Fig. 1 is a vertical sectional view of a scroll type fluid displacement apparatus according to an embodiment of this invention;

Fig. 2 is a sectional view taken generally along line II-II in Fig. 1; and

Fig. 3 is a perspective view of the orbiting scroll illustrated in Fig. 1.

[0015] Referring to Fig. 1, an embodiment of a fluid displacement apparatus in accordance with the present invention, in particular, a scroll type fluid displacement apparatus 1 is shown. The apparatus 1 includes a housing 10 having a front end plate 11, a scroll housing 12 which is attached to one end surface of front end plate 11, and a motor housing 13 which is attached to the other end surface of front end plate 11.

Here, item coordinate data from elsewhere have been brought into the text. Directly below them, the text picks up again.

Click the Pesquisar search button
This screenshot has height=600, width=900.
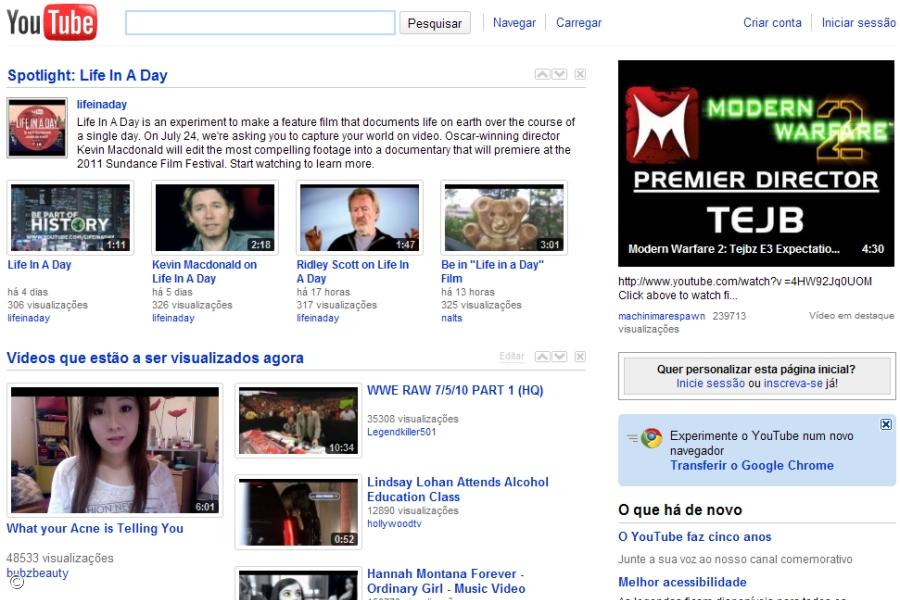434,22
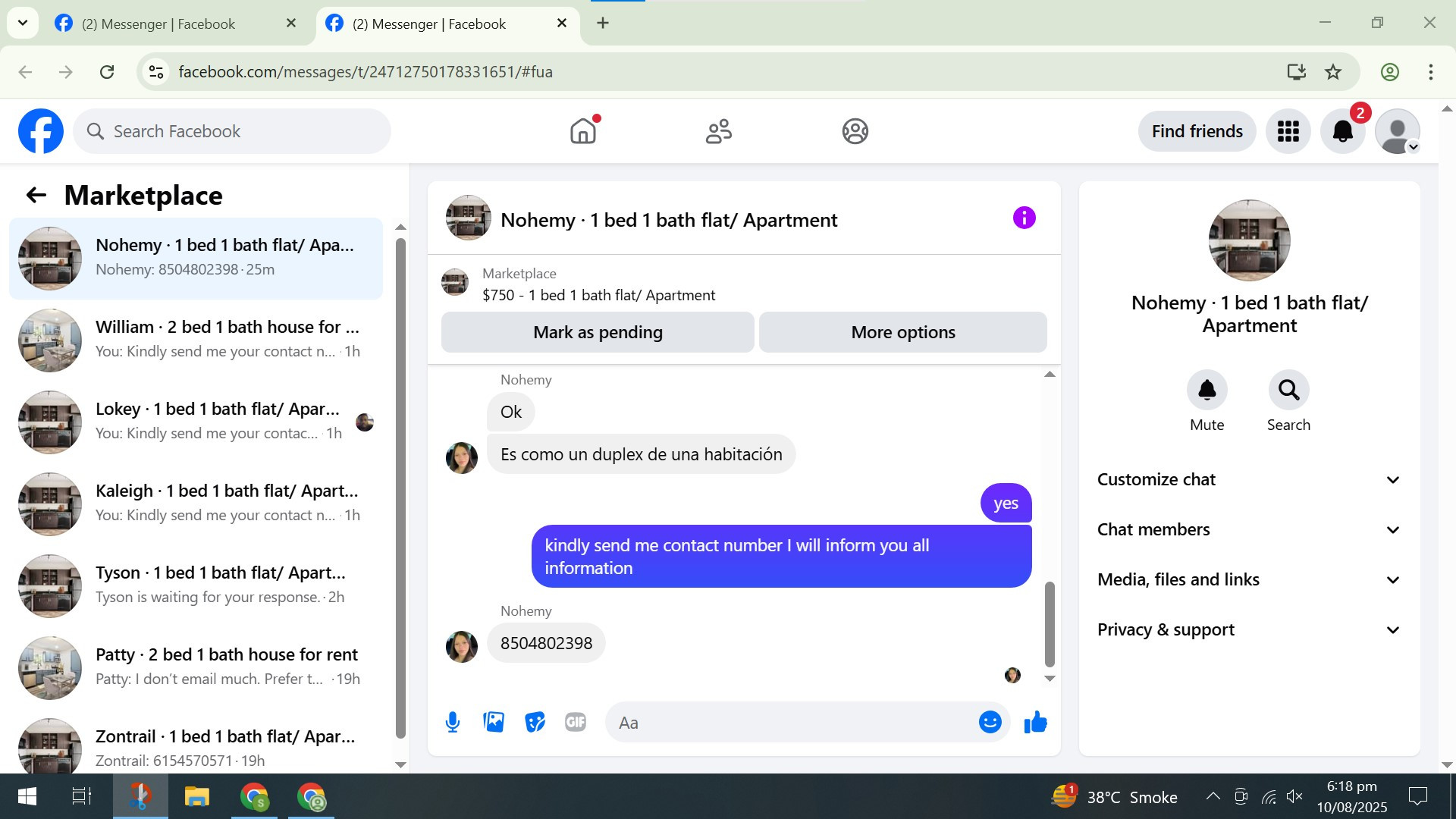
Task: Mute this conversation with bell icon
Action: pyautogui.click(x=1207, y=390)
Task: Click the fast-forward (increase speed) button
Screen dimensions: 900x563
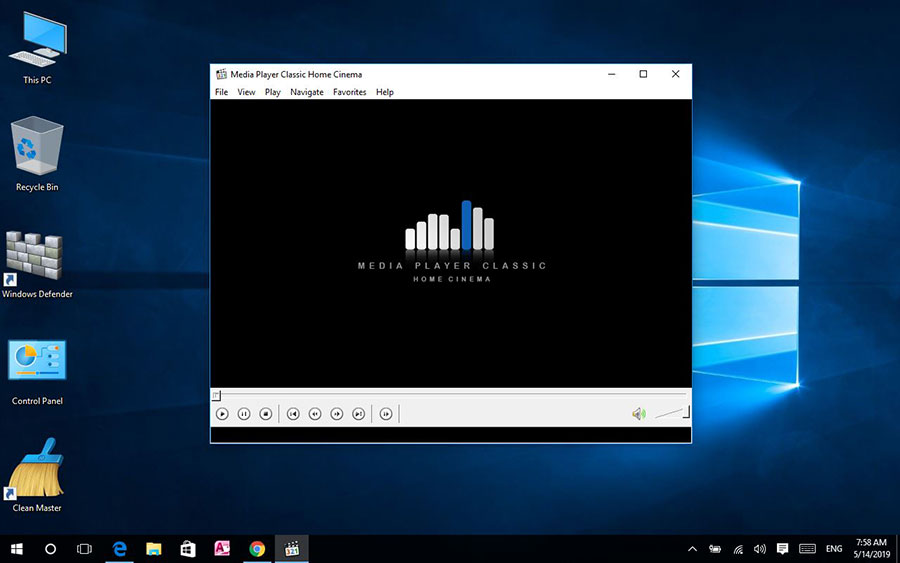Action: tap(337, 414)
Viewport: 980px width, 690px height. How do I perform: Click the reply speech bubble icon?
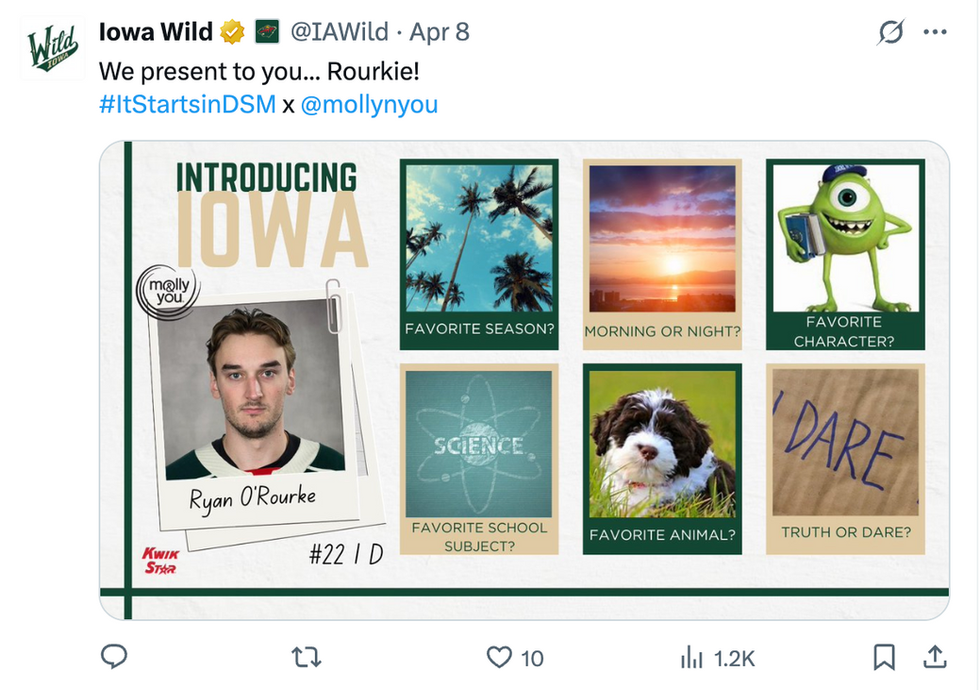point(115,656)
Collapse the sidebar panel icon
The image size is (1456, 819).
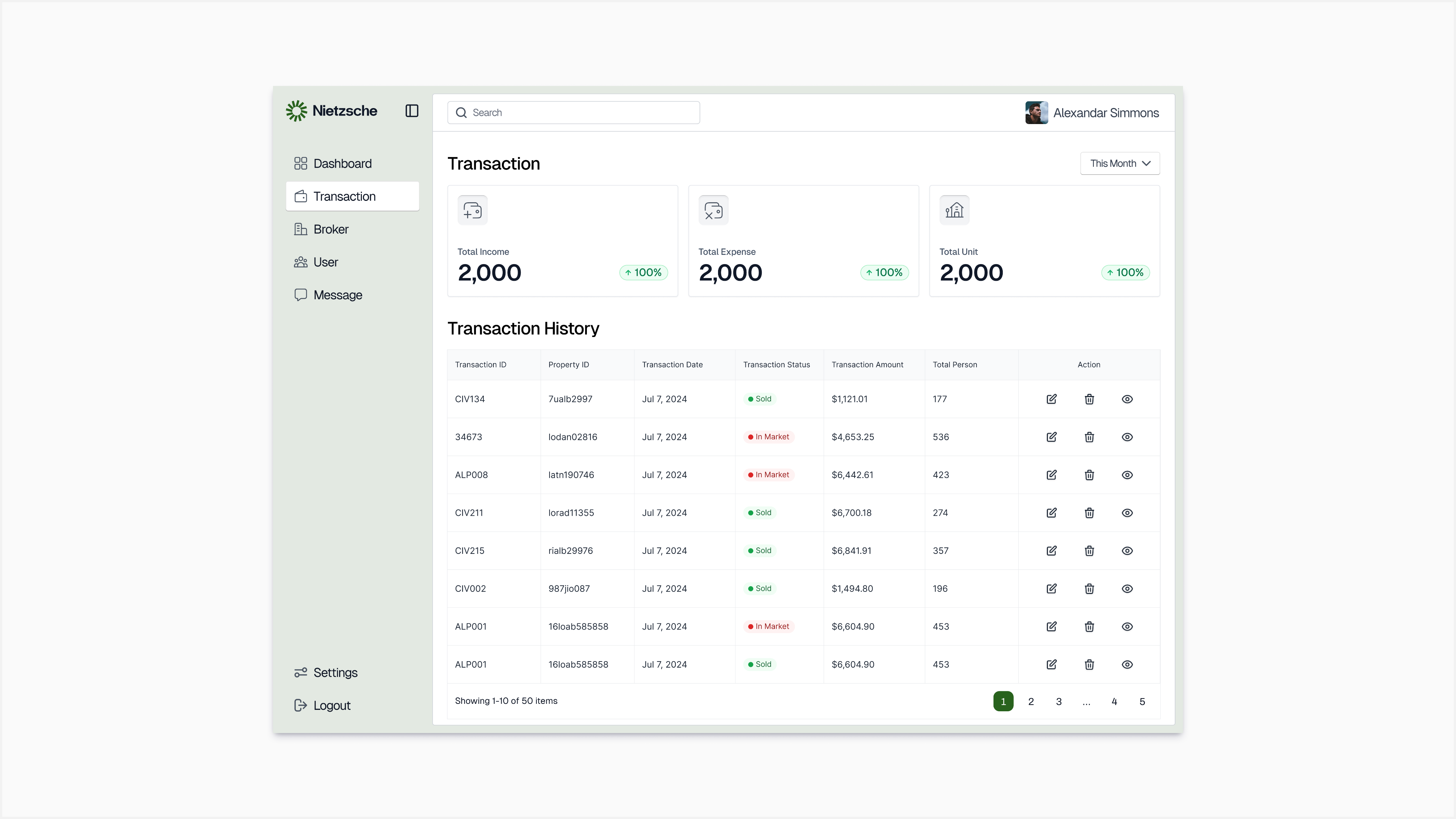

[0016] A spiral element 121 is formed integral with an end plate portion of scroll housing 12 and extends into the interior of scroll housing 12. Spiral element 121 has approximately 1 3/4 turns or revolutions. Spiral element 121 and the end plate portion of scroll housing from which it extends form a fixed scroll of the scroll type fluid displacement apparatus 1. An outlet port 122 is formed through the end plate portion of scroll housing 12 and an inlet port 123 is formed through the outer peripheral surface of scroll housing 12.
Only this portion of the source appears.